They’re just going through the motions. It doesn’t actually mean anything to anyone except shareholders, and the unlucky few (very few) that face a potential legal battle. It’s certainly not going to stop filesharing, illegal or otherwise.
Agreed they are going through the motions, my question here is why they would think that US courts have jurisdiction. In addition, if the MPAA were to win the suit, would it not set the precedent that a non-US resident business could be sued or charged in US courts for their online dealings with an American? For instance, selling them Cuban cigars?
Jim R
And if the US thinks it has jurisdiction on foreign servers, then it is only logical that the reverse should also be true. E.g. Germany charging the US operators of a US server with their equivalent of hate crimes because the server hosts material denying the Holocaust.
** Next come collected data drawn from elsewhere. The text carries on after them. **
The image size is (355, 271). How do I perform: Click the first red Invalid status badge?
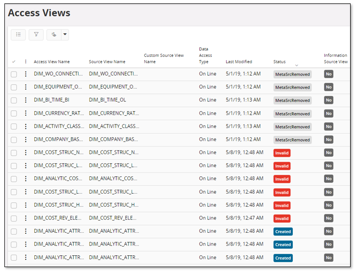282,153
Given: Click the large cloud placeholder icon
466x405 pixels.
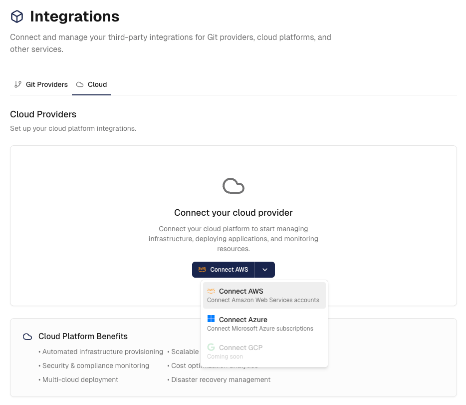Looking at the screenshot, I should (233, 186).
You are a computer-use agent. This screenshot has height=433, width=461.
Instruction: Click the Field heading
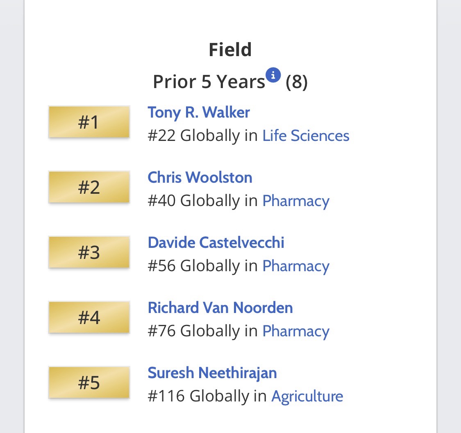point(230,50)
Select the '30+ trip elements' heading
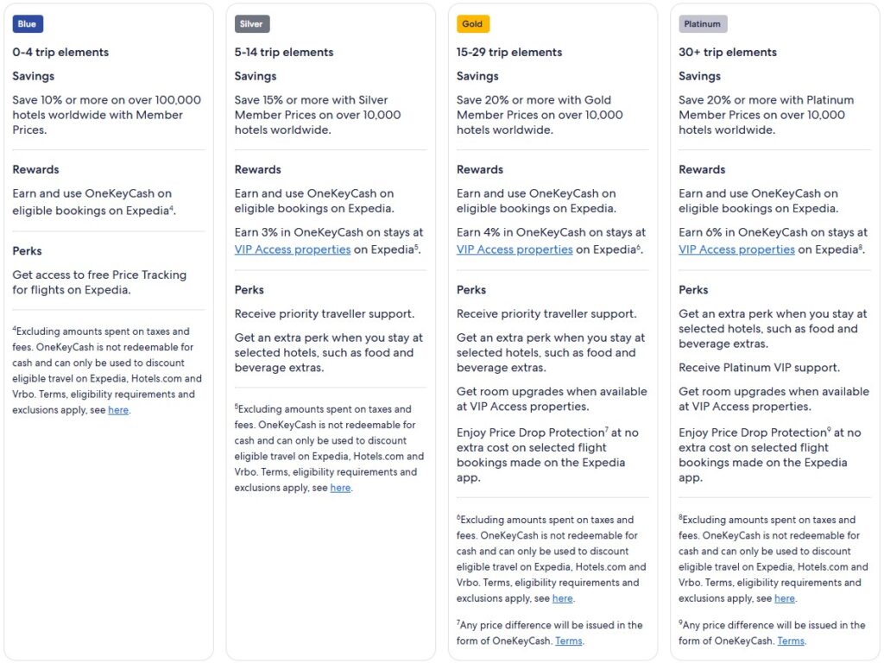 728,53
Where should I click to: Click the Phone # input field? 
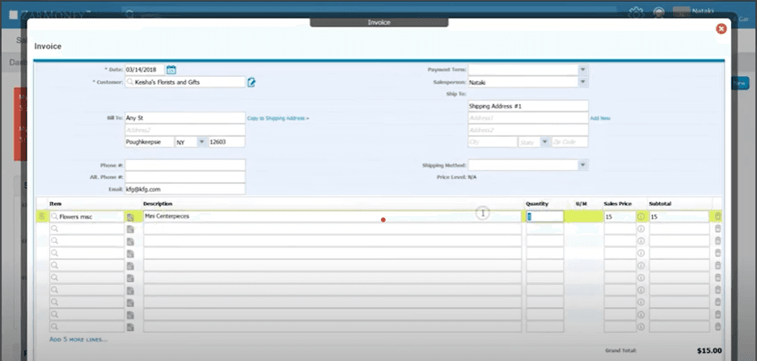coord(184,165)
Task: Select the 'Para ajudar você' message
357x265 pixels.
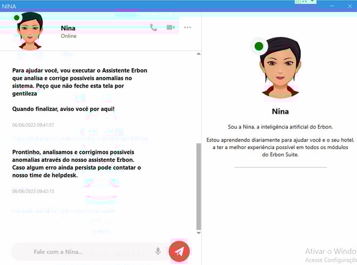Action: [x=80, y=82]
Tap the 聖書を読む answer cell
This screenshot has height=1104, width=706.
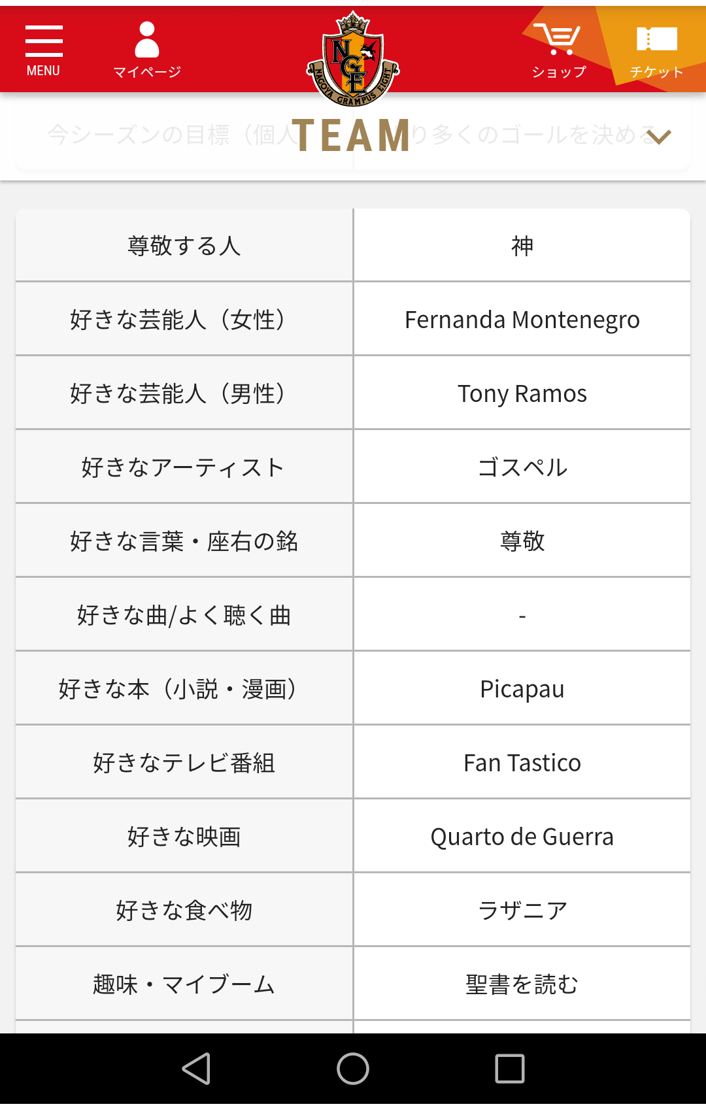522,984
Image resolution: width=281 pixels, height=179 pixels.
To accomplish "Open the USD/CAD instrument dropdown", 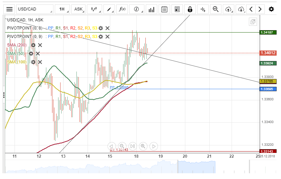I will click(x=35, y=9).
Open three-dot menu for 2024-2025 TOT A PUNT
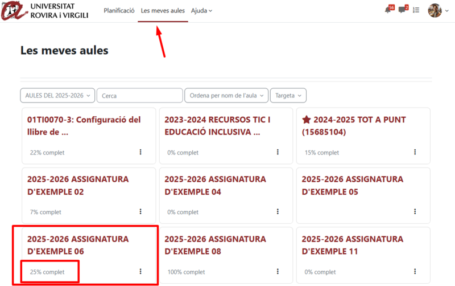The image size is (455, 286). pos(415,152)
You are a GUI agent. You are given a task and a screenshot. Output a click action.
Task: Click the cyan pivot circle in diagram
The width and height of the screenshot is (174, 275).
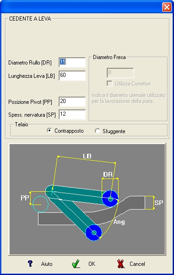(x=40, y=204)
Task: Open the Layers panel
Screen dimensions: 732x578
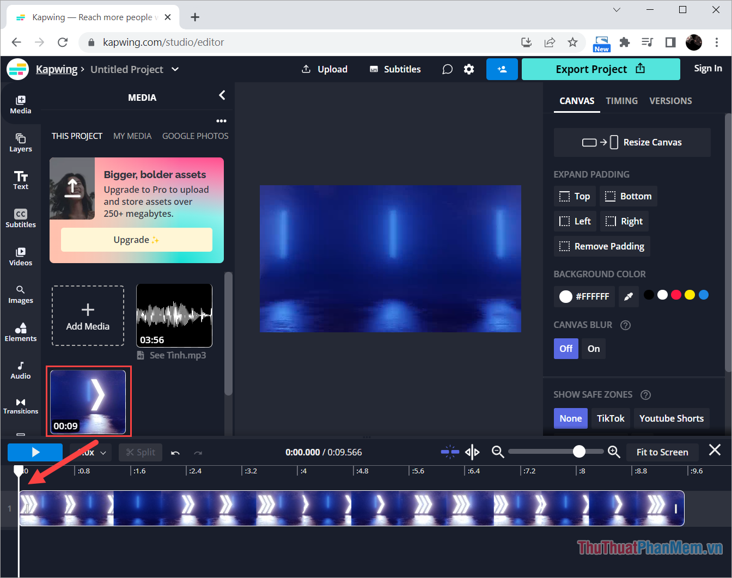Action: [20, 142]
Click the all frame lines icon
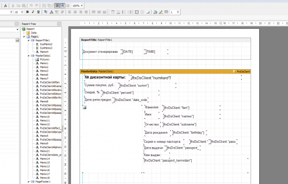This screenshot has width=288, height=184. click(137, 12)
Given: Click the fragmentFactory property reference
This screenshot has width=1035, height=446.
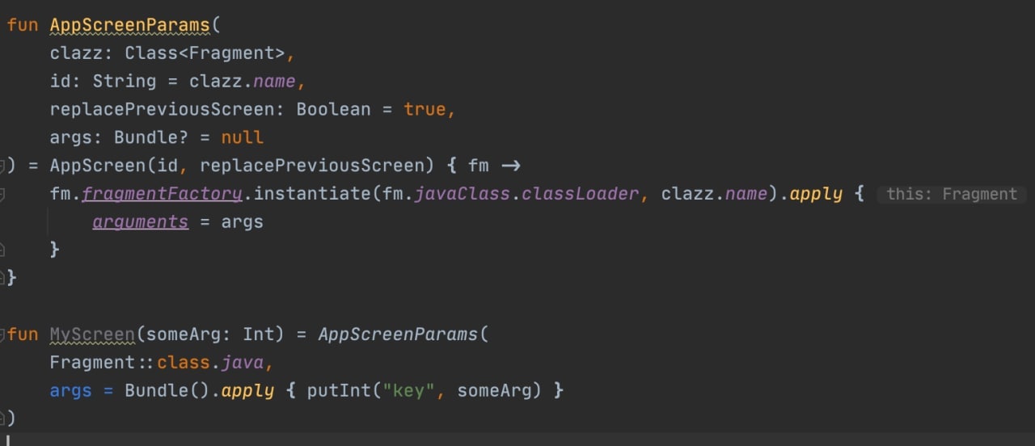Looking at the screenshot, I should [x=162, y=194].
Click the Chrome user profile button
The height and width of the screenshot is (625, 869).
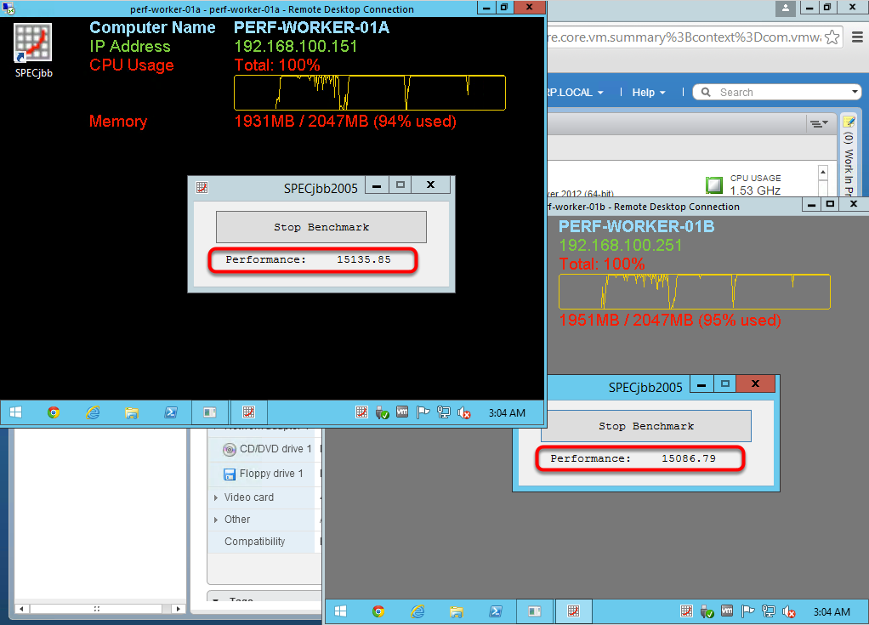[787, 8]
Perhaps Canada could charge US gun manufacturers for “inducing” Canadians to buy/obtain/want handguns.
Eo Nomine
“why would a US court have jurisdiction?”
My understanding is that IsoHunt’s servers were originally located in the US, and then were moved to Canada, which is why US courts have jurisdiction
Yep, after trolling through their website, I found a reference that they moved the servers to Canada in January of 2007 from the US. That could allow the US government to claim jurisdiction for the suit laid in 2006. The CP article never indicated that the servers had been hosted in the US, in fact it implied that they were in his home (at least according to the way that I read the article).
READ YOUR LAW BOYS
NO
if you are a canadian there was a law passes in 2003-4
that states what you do on the internet canuck law applies. exmaple is if i were to host virus code on servers in tiawan , i would be charged as per canuck law.
so this is 100% smoke and mirrors.
In past it would have been harmful to do things out there but i see that in a way this works better, he could host them there and claim that law as long as he is a canadian citizen.